Justamente por isso, pela limitação da responsabilidade dos sócios ao montante integralizado ou realizado, é que a sociedade limitada e as sociedades por ações5, acabam protagonizando o cenário societário brasileiro.
Vale lembrar, que a limitação da responsabilidade dos sócios, para além de um importante anteparo, concretiza o princípio constitucional da Livre Iniciativa, servindo de relevante fator de incremento ao empreendedorismo6.
Poder-se-ia alegar que a limitação da responsabilidade dos sócios, tal como exposta, poderia servir de elemento de fragilização ao bom trato das relações negociais, ou até mesmo de desestímulo ao crédito, já que os sócios, uma vez protegidos pela limitação da responsabilidade, poderiam dela se valer para indevidamente obter vantagens perante os credores da sociedade.
Todavia, e como já advertido, em qualquer cenário de abuso, sempre será cabível a desconsideração da personalidade jurídica, assim impondo aos sócios responder, sem a aludida limitação das suas quotas, pelas obrigações inadimplidas da sociedade.

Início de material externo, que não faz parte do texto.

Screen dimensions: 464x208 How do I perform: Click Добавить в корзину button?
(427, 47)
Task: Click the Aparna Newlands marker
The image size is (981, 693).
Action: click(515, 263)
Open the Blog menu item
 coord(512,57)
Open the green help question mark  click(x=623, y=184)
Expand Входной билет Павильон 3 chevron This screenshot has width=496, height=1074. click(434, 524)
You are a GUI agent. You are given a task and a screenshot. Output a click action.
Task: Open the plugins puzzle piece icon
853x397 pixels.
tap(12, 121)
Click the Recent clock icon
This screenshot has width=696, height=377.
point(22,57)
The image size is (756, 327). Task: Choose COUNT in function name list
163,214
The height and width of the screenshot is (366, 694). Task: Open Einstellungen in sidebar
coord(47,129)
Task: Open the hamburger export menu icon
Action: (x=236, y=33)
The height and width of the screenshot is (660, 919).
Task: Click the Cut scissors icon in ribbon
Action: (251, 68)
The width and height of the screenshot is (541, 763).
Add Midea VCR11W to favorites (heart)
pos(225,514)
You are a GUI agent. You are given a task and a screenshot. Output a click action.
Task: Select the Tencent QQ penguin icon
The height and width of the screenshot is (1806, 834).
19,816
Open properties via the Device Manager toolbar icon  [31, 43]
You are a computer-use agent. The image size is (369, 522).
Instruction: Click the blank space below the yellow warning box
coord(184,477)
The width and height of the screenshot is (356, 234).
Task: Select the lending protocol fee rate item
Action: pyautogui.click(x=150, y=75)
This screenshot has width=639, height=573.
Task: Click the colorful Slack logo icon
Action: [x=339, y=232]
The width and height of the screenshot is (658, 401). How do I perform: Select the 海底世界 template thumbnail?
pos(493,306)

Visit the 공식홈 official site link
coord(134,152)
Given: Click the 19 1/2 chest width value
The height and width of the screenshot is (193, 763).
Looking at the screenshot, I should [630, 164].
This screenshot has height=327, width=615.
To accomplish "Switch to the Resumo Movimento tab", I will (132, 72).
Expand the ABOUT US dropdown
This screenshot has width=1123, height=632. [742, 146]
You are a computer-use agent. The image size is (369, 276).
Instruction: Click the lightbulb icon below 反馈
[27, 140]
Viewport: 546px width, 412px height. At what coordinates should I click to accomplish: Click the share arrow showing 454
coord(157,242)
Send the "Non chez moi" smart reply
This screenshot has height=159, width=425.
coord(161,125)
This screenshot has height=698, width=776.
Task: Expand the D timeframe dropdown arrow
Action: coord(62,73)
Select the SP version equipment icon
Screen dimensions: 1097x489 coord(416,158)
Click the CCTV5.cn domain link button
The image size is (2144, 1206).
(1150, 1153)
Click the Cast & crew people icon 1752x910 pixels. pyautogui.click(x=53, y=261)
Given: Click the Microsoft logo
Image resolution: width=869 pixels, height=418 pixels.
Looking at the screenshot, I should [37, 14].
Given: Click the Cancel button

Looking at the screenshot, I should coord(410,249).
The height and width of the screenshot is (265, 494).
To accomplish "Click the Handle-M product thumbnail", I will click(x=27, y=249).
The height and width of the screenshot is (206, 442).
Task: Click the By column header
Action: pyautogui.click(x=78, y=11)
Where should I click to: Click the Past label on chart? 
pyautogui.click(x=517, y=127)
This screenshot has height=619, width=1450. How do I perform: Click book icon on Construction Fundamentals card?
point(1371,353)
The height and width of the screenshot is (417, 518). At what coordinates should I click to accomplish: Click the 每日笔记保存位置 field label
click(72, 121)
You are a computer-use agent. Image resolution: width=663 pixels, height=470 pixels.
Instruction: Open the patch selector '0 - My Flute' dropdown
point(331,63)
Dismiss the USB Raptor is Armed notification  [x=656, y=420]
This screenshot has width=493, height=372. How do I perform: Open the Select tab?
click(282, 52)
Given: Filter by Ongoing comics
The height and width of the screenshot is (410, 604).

Justifica-se, portanto, segundo Fábio Ulhoa Coelho, a sistemática de submeter as perdas dos sócios ao limite do investimento, transferindo o prejuízo para os credores da sociedade, na medida em que ao direito positivo cabe, por meio do controle dos riscos, motivar os empreendedores na busca de novos negócios (COELHO, 2012, p. 49).
Cumpre observar, contudo, que a limitação de responsabilidade dos sócios ora em apreço, refere-se tão somente às obrigações negociais comuns da sociedade, excetuadas as de natureza trabalhista e fiscal, que, dadas as suas especificidades e regras próprias, excepcionam os efeitos definidos no mencionado artigo 1.052 do Código Civil, atribuindo responsabilidade primária aos sócios de uma sociedade limitada, por vezes, solidária.
3 A RESPONSABILIDADE LIMITADA COMO ELEMENTO DE ALOCAÇÃO DE RISCOS, E O BENEFÍCIO DE ORDEM
Já delineados os contornos da responsabilidade limitada dos sócios por dívidas negociais da sociedade limitada, e enfatizada a sua importância, a atenção é volvida para o momento em que os sócios poderão dela se valer, especialmente quando diretamente confrontados pelos credores da sociedade a que pertencem. É nesse momento que uma outra garantia vem ao socorro dos sócios de uma sociedade regularmente constituída, o benefício de ordem previsto no artigo 1.024 do Código Civil7:
Art. 1.024. Os bens particulares dos sócios não podem ser executados por dívidas da sociedade, senão depois de executados os bens sociais.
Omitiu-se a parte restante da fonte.